----- Ausgewählter Textauszug -----

Für das Erreichen der Klimaziele im Gebäudesektor nach §§ 3 und 4 i.V.m. Anlage 2 KSG ist der Ausbau von klimaneutralen Wärmenetzen unerlässlich. Während sich aus dem Wärmeplanungsgesetz und dem KlimaG BW verschiedene Vorgaben für die Planung und den Betrieb von Wärmenetzen ergeben, ist die Schaffung von Wärmenetzen nicht spezialgesetzlich geregelt. Dies betrifft die für die Schaffung von Wärmenetzen nötige Einräumung von Wegerechten an Wärmenetzbetreiber und die hiermit einhergehende Frage einer Ausschreibungspflicht. Neue Rückschlüsse hierzu erlaubt das BGH-Urteil zum Stuttgarter Wärmenetz vom 5.12.2023 – KZR 101/20.

Kartellrechtliche Ausschreibungspflichten als Ausgangspunkt

Ein Wärmenetz kann nur verlegt und betrieben werden, wenn dem Netzbetreiber hierzu Wegenutzungsrechte zur Nutzung des kommunalen Grundeigentums, insbesondere des Straßengrunds, eingeräumt werden. Im Hinblick auf die Vergabe dieser Wegenutzungsrechte verfügt die Gemeinde über eine marktbeherrschende Stellung i.S.d. § 18 GWB, womit sie Adressat des Missbrauchsverbots des § 19 Abs. 1, 2 GWB ist. Im Grundsatz hat deshalb jeder potenzielle Betreiber eines kommunalen Wärmenetzes einen Anspruch gegen die Gemeinde auf Einräumung der hierfür nötigen Wegenutzungsrechte. Erst wenn die Rechtseinräumung wegen Kapazitätserschöpfung nicht mehr möglich ist, wandelt sich dieser Zugangsanspruch in einen Anspruch auf Teilhabe. Diesem ist durch die Durchführung einer Ausschreibung zu genügen. Die bislang überwiegende Ansicht in der Literatur ging davon aus, dass bei der Vergabe von Wegerechten zur Schaffung von Wärmenetzen keine Kapazitätserschöpfung droht und deshalb keine kartellrechtliche Ausschreibungspflicht besteht.

----- Bereitgestellte Angaben -----

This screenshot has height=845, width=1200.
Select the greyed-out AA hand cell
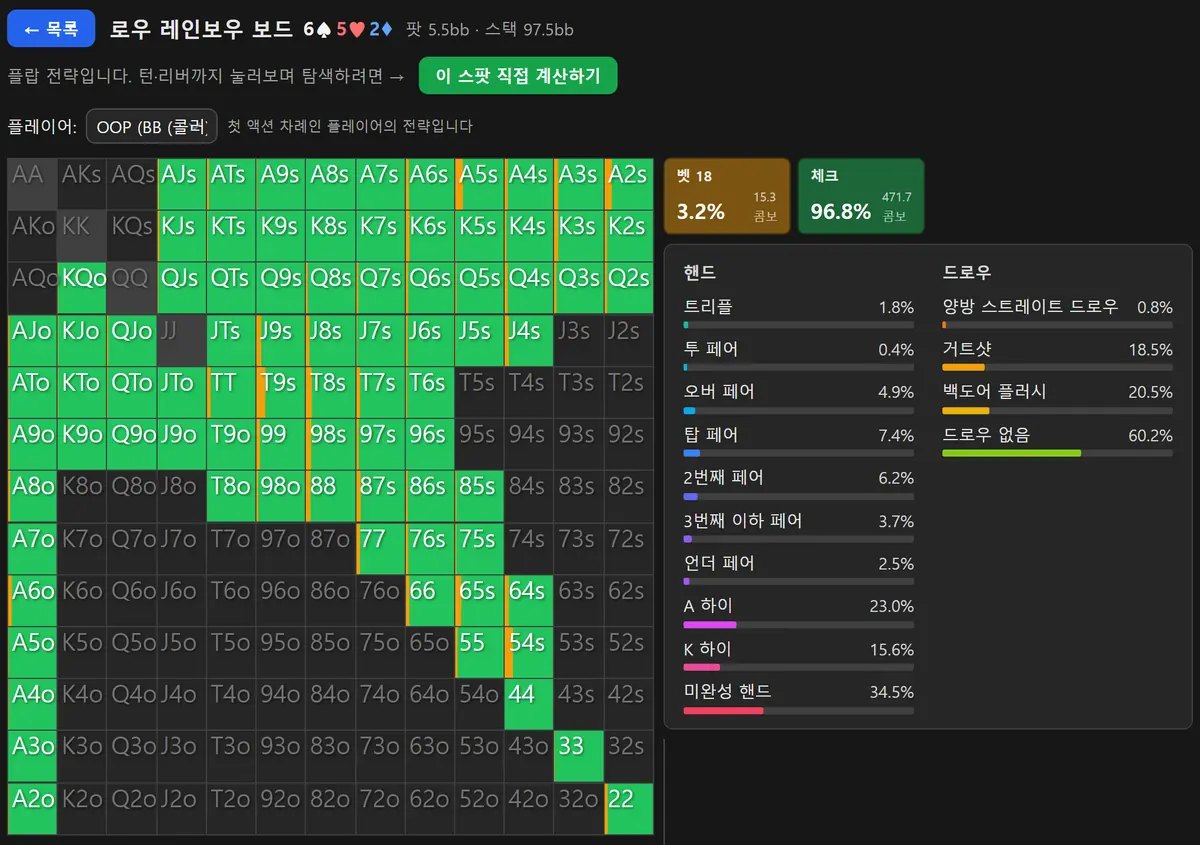click(x=32, y=184)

-----

» Ihre Aufgaben
**A)** Wiederholen Sie aus dem Textauszug über Wärmenetze wortgetreu den Abschnitt zwischen „Für das Erreichen“ und „5.12.2023 – KZR 101/20.“, beide Stellen eingeschlossen.
**B)** Schreiben Sie den Textauszug über Wärmenetze im Anschluss an seinen letzten Satz weiter.

» Erwartete Lösungen
**A)**
Für das Erreichen der Klimaziele im Gebäudesektor nach §§ 3 und 4 i.V.m. Anlage 2 KSG ist der Ausbau von klimaneutralen Wärmenetzen unerlässlich. Während sich aus dem Wärmeplanungsgesetz und dem KlimaG BW verschiedene Vorgaben für die Planung und den Betrieb von Wärmenetzen ergeben, ist die Schaffung von Wärmenetzen nicht spezialgesetzlich geregelt. Dies betrifft die für die Schaffung von Wärmenetzen nötige Einräumung von Wegerechten an Wärmenetzbetreiber und die hiermit einhergehende Frage einer Ausschreibungspflicht. Neue Rückschlüsse hierzu erlaubt das BGH-Urteil zum Stuttgarter Wärmenetz vom 5.12.2023 – KZR 101/20.

**B)**
BGH-Urteil zum Stuttgarter Wärmenetz vom 5.12.2023 – KZR 101/20

Das BGH-Urteil zum Stuttgarter Wärmenetz deutet darauf hin, dass der BGH es einer Kapazitätserschöpfung gleichstellt, wenn der Betrieb eines weiteren Wärmenetzes neben einem bestehenden Wärmenetz unrentabel wäre und deshalb ein „faktisches Monopol“ besteht. Zwar war die Frage der Ausschreibungspflicht nicht unmittelbar Gegenstand des Rechtsstreits. Jedoch hat der BGH den grundsätzlich aus § 19 Abs. 1, 2 GWB folgenden Zugangsanspruch mit der Argumentation verneint, dass eine parallele Wärmenetzverlegung wirtschaftlich nicht möglich sei. Spiegelbildlich müsste sich dann aus § 19 Abs. 1, 2 GWB eine Ausschreibungspflicht ergeben.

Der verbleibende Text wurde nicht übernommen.